One in five adults is obese in wealthy countries around the world. Unfortunately, in the United States, the rate is about two in five (Organisation for Economic Cooperation and Development [OECD] 2017). Major causes appear to be sweet drinks and added sugars in other products. According to the Centers for Disease Control and Prevention (2017), frequent consumption of sweetened beverages is associated with obesity, heart disease, kidney diseases, cavities, and other diseases.

Oddly, despite the obesity epidemic, subsidies for crops that can be refined into sugar- corn, wheat, rice, sorghum, and others-continue. The subsidies reduce the prices of products containing sugars. These products include sodas, sweetened teas, and other products.

A number of local governments have enacted taxes on sweetened beverages, but no taxes have passed at the state or federal level. (France and Mexico have passed national taxes.) Paarlberg, Mozaffartian, and Micha (2017) argue that a 17 percent tax on sweetened beverages would reduce consumption by 15 percent.

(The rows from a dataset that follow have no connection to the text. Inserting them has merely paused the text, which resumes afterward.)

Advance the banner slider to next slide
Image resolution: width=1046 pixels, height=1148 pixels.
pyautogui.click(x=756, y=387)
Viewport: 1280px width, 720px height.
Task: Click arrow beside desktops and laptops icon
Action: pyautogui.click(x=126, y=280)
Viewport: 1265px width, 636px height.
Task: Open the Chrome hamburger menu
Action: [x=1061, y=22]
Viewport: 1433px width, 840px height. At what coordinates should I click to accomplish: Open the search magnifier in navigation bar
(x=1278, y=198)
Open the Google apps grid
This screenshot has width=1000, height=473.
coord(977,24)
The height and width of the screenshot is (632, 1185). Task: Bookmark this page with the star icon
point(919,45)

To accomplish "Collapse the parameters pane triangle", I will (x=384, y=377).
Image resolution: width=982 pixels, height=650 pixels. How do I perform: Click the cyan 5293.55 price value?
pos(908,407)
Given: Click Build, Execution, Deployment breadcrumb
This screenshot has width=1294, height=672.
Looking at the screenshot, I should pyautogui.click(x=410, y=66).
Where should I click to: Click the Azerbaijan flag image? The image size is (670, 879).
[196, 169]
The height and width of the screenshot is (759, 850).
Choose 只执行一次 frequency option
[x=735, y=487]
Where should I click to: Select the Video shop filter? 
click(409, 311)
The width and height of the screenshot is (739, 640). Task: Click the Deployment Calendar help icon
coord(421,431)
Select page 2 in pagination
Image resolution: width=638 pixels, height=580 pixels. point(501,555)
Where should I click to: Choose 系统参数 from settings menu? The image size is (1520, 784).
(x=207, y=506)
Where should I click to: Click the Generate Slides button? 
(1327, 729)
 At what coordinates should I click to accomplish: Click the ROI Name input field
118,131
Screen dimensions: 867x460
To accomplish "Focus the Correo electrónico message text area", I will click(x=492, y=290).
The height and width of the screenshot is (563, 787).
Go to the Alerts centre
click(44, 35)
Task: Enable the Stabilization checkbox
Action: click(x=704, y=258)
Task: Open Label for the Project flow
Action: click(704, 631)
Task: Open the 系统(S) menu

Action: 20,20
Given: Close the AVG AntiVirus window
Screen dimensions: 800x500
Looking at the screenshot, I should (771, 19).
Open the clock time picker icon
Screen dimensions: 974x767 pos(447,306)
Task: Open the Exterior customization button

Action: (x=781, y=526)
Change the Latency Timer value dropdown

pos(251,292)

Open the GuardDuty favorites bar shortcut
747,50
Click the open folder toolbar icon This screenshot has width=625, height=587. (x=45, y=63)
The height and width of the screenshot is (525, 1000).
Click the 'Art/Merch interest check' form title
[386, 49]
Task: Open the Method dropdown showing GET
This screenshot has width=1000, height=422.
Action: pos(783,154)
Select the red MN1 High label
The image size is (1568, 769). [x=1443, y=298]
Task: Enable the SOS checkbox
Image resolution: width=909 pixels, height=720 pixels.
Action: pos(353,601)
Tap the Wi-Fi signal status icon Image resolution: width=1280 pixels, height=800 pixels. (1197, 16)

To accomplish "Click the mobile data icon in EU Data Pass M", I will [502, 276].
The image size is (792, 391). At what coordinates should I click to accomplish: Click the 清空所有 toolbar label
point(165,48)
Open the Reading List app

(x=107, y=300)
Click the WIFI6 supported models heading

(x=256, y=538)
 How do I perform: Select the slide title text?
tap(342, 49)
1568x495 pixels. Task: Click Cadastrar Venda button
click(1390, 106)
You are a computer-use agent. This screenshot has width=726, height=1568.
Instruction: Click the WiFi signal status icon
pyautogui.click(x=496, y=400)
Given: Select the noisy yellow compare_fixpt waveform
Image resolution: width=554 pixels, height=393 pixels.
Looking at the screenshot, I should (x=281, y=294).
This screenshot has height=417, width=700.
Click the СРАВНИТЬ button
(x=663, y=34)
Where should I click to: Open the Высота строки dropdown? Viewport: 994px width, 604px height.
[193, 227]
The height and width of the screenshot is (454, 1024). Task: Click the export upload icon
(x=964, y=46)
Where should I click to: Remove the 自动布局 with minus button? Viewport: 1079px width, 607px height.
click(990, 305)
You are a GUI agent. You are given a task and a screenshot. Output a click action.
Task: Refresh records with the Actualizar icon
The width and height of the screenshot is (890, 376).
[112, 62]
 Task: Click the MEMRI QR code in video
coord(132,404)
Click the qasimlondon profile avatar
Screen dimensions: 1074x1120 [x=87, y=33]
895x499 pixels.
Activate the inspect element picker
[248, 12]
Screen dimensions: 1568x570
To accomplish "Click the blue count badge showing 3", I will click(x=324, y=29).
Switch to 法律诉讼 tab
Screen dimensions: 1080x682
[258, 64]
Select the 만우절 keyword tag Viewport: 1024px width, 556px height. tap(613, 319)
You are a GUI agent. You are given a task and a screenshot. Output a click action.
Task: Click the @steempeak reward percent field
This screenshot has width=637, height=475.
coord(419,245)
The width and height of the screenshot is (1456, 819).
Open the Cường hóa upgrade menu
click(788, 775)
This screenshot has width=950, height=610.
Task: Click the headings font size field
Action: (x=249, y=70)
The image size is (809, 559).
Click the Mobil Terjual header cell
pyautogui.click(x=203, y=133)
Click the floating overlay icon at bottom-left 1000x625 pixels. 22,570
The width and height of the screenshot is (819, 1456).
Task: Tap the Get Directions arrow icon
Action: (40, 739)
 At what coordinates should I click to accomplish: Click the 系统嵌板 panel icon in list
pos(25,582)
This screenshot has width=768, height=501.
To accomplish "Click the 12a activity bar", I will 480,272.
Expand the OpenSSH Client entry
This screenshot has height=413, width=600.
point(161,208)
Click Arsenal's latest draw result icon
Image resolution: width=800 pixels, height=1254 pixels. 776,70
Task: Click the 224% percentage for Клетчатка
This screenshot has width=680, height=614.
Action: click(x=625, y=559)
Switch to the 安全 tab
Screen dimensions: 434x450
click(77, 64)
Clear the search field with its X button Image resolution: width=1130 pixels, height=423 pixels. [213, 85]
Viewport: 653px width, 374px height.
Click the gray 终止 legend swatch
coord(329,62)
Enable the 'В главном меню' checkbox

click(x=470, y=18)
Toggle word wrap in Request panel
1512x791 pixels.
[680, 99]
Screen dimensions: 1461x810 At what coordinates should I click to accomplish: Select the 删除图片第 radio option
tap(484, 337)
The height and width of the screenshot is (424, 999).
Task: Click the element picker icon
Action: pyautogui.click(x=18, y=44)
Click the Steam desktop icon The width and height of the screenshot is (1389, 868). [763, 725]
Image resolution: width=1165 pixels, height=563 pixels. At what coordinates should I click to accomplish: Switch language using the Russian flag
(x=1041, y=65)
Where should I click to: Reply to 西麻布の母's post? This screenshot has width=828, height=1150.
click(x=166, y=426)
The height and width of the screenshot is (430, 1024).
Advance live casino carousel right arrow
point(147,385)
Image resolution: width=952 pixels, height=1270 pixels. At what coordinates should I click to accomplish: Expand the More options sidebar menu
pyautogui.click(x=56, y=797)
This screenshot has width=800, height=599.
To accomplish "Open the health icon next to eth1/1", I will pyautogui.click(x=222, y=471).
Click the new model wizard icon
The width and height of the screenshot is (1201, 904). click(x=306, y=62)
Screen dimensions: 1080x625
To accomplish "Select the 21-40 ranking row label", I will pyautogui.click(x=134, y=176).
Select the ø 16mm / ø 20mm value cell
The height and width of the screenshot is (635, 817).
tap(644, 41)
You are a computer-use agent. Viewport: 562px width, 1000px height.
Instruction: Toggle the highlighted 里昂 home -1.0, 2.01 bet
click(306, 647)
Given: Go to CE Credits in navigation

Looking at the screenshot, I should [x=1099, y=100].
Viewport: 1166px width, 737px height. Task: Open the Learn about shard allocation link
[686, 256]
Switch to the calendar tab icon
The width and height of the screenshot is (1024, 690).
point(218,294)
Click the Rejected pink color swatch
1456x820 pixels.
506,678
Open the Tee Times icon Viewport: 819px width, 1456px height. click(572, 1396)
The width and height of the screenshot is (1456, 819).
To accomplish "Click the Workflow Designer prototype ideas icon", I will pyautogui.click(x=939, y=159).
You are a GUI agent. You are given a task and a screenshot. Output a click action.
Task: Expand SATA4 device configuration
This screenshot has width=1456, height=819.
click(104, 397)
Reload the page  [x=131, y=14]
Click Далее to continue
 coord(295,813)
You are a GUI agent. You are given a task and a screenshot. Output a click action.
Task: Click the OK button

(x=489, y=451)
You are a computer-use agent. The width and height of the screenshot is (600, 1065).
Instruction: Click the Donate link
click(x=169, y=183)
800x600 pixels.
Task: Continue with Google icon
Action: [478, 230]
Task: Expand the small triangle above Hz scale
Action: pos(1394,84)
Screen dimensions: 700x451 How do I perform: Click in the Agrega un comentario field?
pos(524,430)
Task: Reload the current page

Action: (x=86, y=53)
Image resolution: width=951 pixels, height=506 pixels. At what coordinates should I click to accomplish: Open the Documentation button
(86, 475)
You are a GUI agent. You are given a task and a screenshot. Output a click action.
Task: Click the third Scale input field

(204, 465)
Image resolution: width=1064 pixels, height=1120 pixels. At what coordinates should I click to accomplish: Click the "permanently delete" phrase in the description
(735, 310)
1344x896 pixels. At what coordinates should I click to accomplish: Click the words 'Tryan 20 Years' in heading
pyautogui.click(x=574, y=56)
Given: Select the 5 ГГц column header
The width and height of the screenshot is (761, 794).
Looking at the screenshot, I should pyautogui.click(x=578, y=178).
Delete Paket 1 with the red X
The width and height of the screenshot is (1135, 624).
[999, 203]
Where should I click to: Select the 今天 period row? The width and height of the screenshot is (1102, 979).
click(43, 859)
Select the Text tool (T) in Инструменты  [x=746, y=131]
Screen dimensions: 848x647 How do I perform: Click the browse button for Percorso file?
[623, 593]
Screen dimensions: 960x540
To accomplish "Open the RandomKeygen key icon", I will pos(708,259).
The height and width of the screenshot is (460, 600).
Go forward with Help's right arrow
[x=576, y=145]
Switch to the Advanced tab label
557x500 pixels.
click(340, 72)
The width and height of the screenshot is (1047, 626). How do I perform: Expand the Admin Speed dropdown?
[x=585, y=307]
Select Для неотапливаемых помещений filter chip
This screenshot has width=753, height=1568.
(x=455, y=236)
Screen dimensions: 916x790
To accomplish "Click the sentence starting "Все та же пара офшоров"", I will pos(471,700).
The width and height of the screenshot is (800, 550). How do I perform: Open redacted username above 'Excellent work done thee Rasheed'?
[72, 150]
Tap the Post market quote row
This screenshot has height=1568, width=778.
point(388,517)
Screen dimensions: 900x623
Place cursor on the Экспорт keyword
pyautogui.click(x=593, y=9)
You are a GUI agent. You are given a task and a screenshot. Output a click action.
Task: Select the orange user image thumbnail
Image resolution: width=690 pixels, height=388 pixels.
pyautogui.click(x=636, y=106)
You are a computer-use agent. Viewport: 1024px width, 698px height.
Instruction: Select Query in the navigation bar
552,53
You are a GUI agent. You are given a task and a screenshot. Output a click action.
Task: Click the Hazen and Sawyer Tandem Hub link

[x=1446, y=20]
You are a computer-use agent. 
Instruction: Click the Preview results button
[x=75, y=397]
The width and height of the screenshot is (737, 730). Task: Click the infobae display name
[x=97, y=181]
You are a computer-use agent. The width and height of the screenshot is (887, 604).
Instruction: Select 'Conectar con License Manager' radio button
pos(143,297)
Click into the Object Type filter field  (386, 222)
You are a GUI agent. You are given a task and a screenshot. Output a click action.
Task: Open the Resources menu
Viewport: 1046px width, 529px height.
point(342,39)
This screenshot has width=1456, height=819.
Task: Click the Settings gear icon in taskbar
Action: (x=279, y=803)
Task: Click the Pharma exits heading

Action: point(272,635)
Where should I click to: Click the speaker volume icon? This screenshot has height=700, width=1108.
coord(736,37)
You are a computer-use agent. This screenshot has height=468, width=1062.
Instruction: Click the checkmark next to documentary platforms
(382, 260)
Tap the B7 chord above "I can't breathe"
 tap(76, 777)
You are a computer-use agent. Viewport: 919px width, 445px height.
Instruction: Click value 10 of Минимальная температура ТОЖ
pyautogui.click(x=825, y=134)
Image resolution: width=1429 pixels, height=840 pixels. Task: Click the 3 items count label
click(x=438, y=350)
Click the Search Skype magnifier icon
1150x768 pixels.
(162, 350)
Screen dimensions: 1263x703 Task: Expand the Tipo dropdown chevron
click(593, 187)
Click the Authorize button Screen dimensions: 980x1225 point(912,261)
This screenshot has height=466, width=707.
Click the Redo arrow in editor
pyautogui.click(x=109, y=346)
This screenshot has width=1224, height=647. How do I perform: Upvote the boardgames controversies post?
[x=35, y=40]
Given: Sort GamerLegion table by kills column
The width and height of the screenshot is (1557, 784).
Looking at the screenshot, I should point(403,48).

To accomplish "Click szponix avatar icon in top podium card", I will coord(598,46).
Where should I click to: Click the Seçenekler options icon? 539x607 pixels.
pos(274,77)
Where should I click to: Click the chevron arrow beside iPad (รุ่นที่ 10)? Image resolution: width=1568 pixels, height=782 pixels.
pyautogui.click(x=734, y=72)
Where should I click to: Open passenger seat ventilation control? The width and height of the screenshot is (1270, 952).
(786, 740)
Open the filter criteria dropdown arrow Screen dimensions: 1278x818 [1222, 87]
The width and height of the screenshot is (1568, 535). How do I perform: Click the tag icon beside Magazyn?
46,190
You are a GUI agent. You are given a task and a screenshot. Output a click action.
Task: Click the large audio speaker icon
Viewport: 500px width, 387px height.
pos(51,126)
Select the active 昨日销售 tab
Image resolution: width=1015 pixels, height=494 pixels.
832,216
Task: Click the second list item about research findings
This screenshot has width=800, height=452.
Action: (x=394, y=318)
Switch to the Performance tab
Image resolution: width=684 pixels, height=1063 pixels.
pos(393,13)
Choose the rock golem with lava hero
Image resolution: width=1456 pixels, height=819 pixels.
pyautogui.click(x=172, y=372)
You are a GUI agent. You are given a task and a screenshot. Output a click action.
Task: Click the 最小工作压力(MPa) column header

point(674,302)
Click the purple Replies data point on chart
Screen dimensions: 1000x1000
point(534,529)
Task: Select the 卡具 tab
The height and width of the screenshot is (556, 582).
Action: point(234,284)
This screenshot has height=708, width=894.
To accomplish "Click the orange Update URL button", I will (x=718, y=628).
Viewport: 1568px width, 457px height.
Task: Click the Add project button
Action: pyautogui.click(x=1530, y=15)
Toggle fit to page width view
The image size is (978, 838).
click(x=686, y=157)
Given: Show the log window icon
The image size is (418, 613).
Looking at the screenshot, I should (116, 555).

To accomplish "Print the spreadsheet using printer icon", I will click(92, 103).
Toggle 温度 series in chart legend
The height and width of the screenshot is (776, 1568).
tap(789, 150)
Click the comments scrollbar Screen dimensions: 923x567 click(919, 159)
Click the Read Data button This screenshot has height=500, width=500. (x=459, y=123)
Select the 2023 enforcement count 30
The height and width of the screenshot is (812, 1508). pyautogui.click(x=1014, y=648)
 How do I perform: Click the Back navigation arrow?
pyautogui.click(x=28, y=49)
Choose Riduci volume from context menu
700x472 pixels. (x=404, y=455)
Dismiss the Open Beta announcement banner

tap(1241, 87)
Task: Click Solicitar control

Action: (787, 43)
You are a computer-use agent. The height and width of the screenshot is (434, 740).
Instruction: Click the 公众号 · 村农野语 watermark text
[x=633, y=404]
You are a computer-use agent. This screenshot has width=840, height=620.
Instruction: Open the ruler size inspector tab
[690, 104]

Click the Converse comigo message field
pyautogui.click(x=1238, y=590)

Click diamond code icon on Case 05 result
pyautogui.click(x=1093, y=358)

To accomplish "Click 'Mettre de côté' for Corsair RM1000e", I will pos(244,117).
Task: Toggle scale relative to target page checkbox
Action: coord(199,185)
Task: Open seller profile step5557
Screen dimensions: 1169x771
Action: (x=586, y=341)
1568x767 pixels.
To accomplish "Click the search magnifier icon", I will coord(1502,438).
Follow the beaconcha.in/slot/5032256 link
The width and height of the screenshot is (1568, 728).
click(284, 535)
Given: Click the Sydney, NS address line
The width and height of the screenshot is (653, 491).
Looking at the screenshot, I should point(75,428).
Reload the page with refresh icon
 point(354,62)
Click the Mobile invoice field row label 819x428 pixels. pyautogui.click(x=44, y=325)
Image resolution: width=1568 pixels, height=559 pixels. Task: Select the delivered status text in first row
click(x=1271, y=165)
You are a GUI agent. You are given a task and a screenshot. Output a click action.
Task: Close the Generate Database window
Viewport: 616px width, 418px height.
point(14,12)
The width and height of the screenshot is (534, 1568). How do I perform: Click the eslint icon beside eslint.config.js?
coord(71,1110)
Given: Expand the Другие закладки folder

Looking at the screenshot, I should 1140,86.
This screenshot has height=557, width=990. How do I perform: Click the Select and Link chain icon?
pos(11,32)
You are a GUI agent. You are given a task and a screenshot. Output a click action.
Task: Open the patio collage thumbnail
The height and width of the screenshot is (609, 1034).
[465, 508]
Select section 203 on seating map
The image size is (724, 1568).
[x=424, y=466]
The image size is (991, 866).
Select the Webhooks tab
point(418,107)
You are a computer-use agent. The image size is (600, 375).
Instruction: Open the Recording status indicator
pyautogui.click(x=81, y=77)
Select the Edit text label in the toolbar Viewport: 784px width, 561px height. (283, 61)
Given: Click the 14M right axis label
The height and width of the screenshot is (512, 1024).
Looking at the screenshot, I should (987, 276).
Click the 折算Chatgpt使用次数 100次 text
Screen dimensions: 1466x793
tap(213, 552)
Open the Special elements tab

1.What price elasticity does the estimate byPaarlberg, Mozaffartian, and Micha (2017) imply?

2.Can you find another estimate of the price elasticity of demand for sweetened drinks? (look for published work)

3.Is the demand for sweetened drinks elastic or inelastic?

4.Per question (1) above, If the price of sodas rose by 5 percent, how much would sales drop?

5.What are substitutes for sweetened drinks?

6.Can you find an estimate of the cross-price elasticity of demand for sweetened drinks? (look for a published paper)

7.Is water a complement or a substitute for soda? Explain

8.In light of your answer to the previous question, should the cross-price elasticity be positive?

9.Do you favor a tax on sweetened drinks? Why or why not?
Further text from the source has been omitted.